### Problems to work on
(A) Please quote the farewell column word for word, beginning at the words "The goodby was" and stopping after "together to communicate.".
(B) List the things that the farewell column says the goodby was full of.

------ Text extract

Father's Farewell to a Time of Proximity and Protectiveness

January 08, 1991|JOSEPH N. BELL

I said goodby to my oldest daughter last Sunday. She left that night for London. To stay--or so she hopes. I'll miss her, and I wept a little, and she said none of that stuff, please, and hurried to her car.

The goodby was brief and full of arrangements and errands she wants me to run for her and bits and pieces of unfinished business. "No quality time, today," she said. "We had that Friday." And indeed we did.

On Friday, I went to her house in Westchester and helped her pack her belongings and clean up the residue of six years of living there. I drew the garage for my assignment, and it was a monstrous job. But we talked as we worked, and it was good talk, and I went home that night with a powerful feeling of gratitude that we could use those hours together to communicate.

There were other reasons I was glad I was there. In midafternoon, a young man in jeans and tennis shoes and a strong aura of arrogance showed up in the garage and asked for my daughter. I saw her flinch when she recognized him as the male half of the couple who had just leased the house from her a few weeks earlier. She had taken it off the market then, turning down a number of other prospective renters.

Now the young man had come to say--with no visible contrition--that he was having some business problems, and they wouldn't be taking the house after all. There was a scene, in which I got involved, and some hard words, and we finally ordered him to leave.

------------
------ Dataset content

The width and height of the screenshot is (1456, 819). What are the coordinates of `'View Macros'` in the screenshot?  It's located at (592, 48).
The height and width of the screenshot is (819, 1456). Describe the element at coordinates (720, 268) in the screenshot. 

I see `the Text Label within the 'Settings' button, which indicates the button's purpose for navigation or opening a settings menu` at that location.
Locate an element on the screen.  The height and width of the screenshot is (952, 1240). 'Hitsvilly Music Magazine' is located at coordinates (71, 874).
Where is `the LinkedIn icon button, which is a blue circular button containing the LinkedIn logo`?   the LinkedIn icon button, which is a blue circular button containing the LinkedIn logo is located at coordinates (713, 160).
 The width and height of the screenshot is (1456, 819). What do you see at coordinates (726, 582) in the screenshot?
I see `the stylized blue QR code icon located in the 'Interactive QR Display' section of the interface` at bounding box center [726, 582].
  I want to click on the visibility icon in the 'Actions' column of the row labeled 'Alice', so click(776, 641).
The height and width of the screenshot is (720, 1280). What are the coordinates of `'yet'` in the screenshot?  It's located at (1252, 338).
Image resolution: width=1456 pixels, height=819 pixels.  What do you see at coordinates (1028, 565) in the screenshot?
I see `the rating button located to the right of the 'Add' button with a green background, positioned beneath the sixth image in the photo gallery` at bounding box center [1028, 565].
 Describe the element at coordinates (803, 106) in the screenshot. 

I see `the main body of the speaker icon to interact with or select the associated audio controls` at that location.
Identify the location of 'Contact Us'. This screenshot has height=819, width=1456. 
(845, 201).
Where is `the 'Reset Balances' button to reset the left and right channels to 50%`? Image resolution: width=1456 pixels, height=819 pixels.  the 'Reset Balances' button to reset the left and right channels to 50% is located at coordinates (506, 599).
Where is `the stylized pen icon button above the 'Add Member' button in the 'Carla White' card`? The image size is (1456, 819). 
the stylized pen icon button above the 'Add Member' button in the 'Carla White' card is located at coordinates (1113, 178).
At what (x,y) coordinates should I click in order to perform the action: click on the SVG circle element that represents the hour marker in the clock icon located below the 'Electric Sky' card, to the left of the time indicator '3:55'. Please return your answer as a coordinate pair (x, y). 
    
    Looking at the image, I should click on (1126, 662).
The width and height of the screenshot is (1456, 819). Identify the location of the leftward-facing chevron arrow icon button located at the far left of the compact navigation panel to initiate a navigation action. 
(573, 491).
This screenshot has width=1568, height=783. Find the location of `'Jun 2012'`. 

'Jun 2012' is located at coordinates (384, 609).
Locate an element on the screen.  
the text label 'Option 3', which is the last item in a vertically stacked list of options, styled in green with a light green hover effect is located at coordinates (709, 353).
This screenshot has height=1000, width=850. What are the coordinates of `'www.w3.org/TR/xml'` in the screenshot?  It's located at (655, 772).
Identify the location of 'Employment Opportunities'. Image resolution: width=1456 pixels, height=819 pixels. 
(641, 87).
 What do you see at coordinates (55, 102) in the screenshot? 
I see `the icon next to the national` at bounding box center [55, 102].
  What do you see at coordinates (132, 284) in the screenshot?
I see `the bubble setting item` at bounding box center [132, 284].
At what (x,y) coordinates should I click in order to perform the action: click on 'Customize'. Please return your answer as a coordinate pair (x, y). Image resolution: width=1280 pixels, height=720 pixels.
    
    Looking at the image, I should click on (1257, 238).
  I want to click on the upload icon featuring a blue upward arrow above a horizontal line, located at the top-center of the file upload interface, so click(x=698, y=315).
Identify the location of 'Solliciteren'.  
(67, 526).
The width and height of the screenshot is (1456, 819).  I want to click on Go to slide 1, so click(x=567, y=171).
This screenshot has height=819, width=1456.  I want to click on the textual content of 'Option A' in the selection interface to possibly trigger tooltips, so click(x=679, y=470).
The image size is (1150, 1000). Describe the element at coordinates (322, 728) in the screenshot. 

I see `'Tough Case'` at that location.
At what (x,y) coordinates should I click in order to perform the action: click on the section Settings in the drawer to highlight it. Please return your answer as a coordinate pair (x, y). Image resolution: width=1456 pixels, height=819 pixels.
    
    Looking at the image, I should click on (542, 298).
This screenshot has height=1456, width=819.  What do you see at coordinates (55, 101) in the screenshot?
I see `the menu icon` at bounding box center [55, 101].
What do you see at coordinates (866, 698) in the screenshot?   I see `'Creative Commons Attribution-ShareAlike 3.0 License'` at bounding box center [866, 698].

------------

### Task answers
(A)
The goodby was brief and full of arrangements and errands she wants me to run for her and bits and pieces of unfinished business. "No quality time, today," she said. "We had that Friday." And indeed we did.

On Friday, I went to her house in Westchester and helped her pack her belongings and clean up the residue of six years of living there. I drew the garage for my assignment, and it was a monstrous job. But we talked as we worked, and it was good talk, and I went home that night with a powerful feeling of gratitude that we could use those hours together to communicate.

(B)
- arrangements
- errands she wants me to run for her
- bits and pieces of unfinished business